Las nanopartículas de oro también se utilizan en la microscopía de campo oscuro por dispersión de resonancia para detectar células microbianas y sus metabolitos, obtener imágenes biológicas de células tumorales e identificar receptores en su superficie. Asimismo, se emplean en el estudio de la endocitosis. Además, se inyectan nanopartículas de oro recubiertas de ADN en células y embriones vegetales para garantizar la penetración y modificación del material genético, mejorando así la funcionalidad de los plastos vegetales.

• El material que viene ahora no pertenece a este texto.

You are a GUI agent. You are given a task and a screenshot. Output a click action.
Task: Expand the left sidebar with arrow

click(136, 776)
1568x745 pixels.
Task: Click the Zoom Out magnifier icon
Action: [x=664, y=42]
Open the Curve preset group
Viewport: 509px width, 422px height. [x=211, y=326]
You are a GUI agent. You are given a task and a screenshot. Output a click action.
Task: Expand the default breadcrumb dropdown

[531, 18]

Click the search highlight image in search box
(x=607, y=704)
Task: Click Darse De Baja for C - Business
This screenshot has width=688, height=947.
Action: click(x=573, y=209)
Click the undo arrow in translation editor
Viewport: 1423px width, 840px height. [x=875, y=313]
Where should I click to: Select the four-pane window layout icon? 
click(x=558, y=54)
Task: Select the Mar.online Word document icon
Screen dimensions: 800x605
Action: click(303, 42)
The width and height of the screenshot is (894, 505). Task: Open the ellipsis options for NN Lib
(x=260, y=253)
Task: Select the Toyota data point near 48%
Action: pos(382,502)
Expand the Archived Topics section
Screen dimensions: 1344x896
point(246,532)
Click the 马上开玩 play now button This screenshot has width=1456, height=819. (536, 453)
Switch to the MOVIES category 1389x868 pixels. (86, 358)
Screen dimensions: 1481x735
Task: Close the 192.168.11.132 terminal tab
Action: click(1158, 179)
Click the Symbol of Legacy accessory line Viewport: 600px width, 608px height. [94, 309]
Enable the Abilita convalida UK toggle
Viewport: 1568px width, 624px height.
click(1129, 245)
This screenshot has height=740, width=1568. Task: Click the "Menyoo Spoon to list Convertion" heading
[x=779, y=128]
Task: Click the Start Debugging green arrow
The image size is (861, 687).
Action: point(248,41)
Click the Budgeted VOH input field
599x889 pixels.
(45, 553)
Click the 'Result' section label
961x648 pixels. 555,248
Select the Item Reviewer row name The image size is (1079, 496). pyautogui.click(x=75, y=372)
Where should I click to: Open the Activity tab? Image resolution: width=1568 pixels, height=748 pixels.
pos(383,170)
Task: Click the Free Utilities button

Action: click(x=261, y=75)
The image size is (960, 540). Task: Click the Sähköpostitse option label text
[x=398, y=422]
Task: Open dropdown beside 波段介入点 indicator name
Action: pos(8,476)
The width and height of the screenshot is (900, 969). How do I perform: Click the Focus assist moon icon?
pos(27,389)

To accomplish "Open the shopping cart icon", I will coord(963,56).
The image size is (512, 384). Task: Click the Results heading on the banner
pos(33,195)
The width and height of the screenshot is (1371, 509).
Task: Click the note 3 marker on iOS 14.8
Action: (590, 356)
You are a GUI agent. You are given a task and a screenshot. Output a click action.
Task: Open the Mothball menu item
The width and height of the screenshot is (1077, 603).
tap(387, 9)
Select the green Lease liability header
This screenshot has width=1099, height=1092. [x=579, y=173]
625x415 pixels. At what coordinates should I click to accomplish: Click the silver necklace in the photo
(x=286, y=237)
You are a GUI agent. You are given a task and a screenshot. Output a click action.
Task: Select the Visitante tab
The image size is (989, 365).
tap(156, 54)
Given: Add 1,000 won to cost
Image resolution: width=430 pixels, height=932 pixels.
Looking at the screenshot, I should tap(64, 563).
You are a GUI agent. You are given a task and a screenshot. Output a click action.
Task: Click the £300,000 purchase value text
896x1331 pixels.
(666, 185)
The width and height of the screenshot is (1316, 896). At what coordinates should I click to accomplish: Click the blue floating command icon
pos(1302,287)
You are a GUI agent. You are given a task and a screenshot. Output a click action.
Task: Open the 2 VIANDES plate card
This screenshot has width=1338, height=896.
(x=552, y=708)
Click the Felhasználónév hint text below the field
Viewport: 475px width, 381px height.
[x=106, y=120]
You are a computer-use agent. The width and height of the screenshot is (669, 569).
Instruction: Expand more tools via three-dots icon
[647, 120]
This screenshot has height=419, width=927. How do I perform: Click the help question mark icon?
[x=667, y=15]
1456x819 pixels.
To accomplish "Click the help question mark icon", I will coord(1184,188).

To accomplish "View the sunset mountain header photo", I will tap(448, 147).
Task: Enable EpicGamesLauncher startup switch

Las nanopartículas de oro se utilizan como catalizadores en diversas transformaciones orgánicas. Las nanopartículas de oro (Au NP) soportadas en un sustrato sólido pueden ser catalizadores muy activos para la oxidación del CO y la catálisis heterogénea. Pueden emplearse en reacciones orgánicas como las de oxidación/reducción y las reacciones de acoplamiento C-C.
Nanobarras de oro
Las nanobarras de oro (AuNRs) presentan una estructura en forma de barra, con propiedades ópticas únicas que incluyen una banda de absorción intensa en el espectro visible. Fácilmente ajustables en diversas longitudes de onda, las nanobarras de oro se aplican ampliamente en entornos biológicos para sensores, terapia fototérmica y dispositivos de imagen. Aprovechando los efectos cuánticos dependientes del tamaño y la forma, estas nanopartículas muestran características distintivas de absorción por resonancia plasmónica superficial, dispersión, fluorescencia y fototermia, lo que las hace adecuadas para diversas aplicaciones, como la catálisis, la detección química, la biodetección, la imagen celular y biológica, la administración de fármacos y genes, y la terapia fototérmica. Su marcaje fluorescente potencia la emisión de los fluoróforos, transformándolos en agentes de nanosonda de modo dual para aplicaciones combinadas de administración de fármacos e imagen biológica.